PromQL Operators — Part 2 (Aggregation)

In our previous post, we learned how Prometheus matches two instant vectors when an operator sits between them. We built a CPU activity percentage query step by step and previewed sum without() to complete it.

In this post, we will learn aggregation operators in full. Aggregation collapses many series into fewer series by computing a single value across a group. We will use sum(), avg(), min(), max(), and count() — and we will control exactly how they group with the by and without clauses.

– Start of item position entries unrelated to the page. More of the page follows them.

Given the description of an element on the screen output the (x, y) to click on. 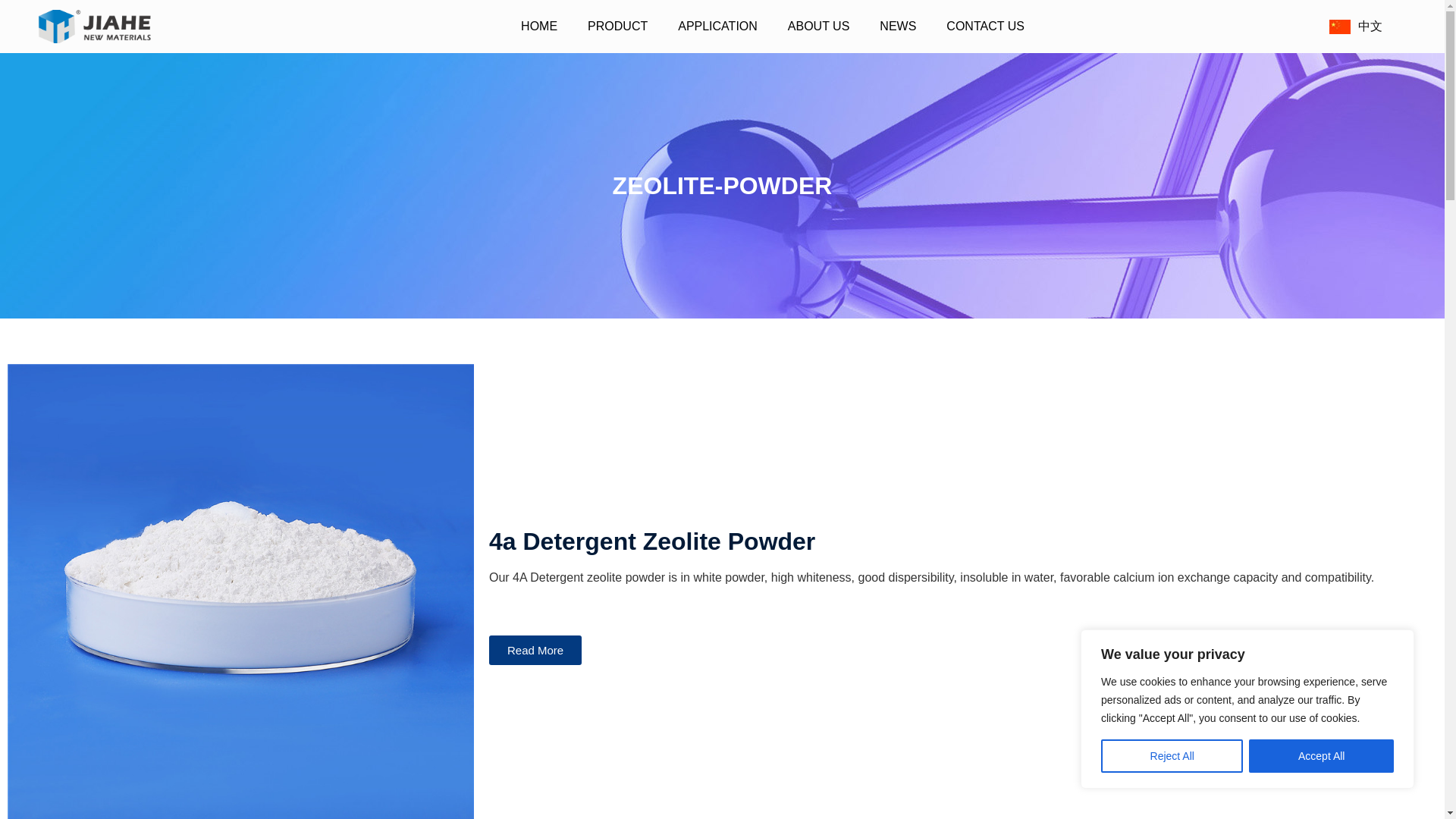
APPLICATION (717, 26)
Reject All (1171, 756)
PRODUCT (617, 26)
NEWS (897, 26)
ABOUT US (818, 26)
Accept All (1321, 756)
HOME (538, 26)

Our setup is a Prometheus server scraping a Linux host via Node Exporter. The target has these labels:

instance="172.31.33.131:9100"
job="node_exporter"

All examples will run in the Prometheus UI at http://<our-server>:9090.

Why We Need Aggregation

Node Exporter reports node_cpu_seconds_total with one series per CPU core per mode. On a four-core host, a query for the user mode returns four series — one per core. On a sixteen-core host, sixteen series.

Most of the time, we do not want that level of detail. We want one number: total CPU time in user mode across all cores. Aggregation is how we collapse those four or sixteen series into one.
Without aggregation we read individual series. With aggregation we read the group.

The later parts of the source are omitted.